In the current study, an intradermal injection of PF670462 significantly suppressed IgE-mediated immediate-type cutaneous erythema in dogs. However, PF670462 did not affect edema sizes in the PK test. This discrepancy might be explained by the mild suppressive effects of PF670462 on IgE-mediated immediate-type cutaneous reactions in dogs. Although the concentrations of PF670472 in the PK test were determined based on those used in mice (50 mg/kg) [12], PF670462 did not completely inhibit cutaneous erythema in dogs, suggesting that mast cell degranulation still remained. In addition, an intradermal injection of saline only could induce some degrees of edema without erythema, as shown in Supplementary Fig. 1A. In this condition, PF670462 might have attenuated IgE-mediated immediate-type cutaneous erythema without affecting edema sizes in dogs.

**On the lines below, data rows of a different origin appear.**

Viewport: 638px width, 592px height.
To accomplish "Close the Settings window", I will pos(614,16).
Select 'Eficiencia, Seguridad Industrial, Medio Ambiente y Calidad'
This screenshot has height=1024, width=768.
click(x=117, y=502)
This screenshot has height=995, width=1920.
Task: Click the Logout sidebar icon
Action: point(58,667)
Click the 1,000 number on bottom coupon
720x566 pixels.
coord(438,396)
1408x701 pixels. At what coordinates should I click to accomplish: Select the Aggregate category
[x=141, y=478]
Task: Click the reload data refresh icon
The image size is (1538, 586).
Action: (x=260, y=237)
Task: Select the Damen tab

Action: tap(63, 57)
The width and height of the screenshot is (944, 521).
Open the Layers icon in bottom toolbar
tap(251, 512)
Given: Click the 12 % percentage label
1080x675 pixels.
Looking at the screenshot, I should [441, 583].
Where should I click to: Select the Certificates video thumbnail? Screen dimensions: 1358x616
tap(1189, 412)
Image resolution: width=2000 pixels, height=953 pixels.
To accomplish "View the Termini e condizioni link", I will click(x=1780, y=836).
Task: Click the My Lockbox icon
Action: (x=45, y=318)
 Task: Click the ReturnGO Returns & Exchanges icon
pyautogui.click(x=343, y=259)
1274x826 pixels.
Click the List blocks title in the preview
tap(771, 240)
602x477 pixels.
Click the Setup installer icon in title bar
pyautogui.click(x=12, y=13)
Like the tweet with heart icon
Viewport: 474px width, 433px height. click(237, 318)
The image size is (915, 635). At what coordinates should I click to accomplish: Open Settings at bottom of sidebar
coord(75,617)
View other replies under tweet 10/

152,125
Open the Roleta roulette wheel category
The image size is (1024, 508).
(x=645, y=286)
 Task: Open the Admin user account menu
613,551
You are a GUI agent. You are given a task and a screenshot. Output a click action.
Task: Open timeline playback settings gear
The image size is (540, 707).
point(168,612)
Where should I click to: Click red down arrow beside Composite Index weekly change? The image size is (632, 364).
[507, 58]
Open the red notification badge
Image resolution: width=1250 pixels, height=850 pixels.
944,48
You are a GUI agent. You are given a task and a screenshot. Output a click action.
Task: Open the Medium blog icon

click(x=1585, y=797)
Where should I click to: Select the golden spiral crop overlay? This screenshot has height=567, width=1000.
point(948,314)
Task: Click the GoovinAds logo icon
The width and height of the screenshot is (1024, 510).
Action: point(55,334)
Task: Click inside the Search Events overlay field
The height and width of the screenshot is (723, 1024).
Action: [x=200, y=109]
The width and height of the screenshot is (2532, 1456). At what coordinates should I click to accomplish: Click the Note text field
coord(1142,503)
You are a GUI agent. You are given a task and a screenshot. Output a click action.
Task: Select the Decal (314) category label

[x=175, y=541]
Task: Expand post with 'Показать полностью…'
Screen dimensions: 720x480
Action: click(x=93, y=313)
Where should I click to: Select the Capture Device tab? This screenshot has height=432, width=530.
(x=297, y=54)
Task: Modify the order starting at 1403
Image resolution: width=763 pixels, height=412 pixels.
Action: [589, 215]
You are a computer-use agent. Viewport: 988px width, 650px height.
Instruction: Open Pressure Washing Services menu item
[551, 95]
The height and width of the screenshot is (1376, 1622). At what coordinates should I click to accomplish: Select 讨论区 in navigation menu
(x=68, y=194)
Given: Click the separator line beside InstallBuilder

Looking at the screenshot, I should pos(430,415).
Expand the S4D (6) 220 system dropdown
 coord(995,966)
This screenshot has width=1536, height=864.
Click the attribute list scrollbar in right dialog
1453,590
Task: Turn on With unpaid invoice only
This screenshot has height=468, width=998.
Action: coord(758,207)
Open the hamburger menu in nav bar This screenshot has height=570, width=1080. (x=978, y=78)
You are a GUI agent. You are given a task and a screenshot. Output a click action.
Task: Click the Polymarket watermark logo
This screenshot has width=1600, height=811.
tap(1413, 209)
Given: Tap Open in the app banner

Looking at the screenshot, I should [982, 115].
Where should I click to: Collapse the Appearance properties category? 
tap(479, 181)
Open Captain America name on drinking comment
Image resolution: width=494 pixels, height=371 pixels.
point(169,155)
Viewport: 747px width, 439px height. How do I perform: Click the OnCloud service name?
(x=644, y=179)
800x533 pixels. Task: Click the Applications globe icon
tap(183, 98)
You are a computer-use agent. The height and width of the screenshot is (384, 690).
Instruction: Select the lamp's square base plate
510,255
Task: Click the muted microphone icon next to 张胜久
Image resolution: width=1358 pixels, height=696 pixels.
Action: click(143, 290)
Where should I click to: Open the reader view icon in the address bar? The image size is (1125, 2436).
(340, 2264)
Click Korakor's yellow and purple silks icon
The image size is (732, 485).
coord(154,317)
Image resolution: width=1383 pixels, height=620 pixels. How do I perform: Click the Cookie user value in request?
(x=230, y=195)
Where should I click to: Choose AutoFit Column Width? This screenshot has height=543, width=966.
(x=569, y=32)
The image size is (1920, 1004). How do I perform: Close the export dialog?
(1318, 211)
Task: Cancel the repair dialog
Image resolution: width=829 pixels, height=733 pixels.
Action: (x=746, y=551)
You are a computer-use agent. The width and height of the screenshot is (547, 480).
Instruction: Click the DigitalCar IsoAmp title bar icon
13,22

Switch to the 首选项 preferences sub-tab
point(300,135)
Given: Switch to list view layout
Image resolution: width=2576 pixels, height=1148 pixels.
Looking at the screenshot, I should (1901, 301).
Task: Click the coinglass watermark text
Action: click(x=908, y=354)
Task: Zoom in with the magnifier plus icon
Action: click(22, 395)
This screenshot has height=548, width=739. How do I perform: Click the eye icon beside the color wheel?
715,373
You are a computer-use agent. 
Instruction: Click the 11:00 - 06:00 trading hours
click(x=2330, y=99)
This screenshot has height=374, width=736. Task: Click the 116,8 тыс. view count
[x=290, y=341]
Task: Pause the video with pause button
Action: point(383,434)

In conclusion, we demonstrated that PF670462 suppressed IgE-mediated immediate-type cutaneous erythema in dogs. The suppressive effects of PF670462 were at least in part mediated by decreased cell surface expression of FcεRI through down-regulation of FcεRIα and β genes in canine mast cells. Since the suppressive effects of PF670462 on IgE-mediated immediate-type cutaneous reactions in dogs were mild even at high concentrations, PF670462 may not be suitable for clinical use in dogs with allergic diseases. However, the results in this study indicate that CK1δ/ε function as the regulators for FcεRI expression and IgE-mediated cutaneous reactions in dogs.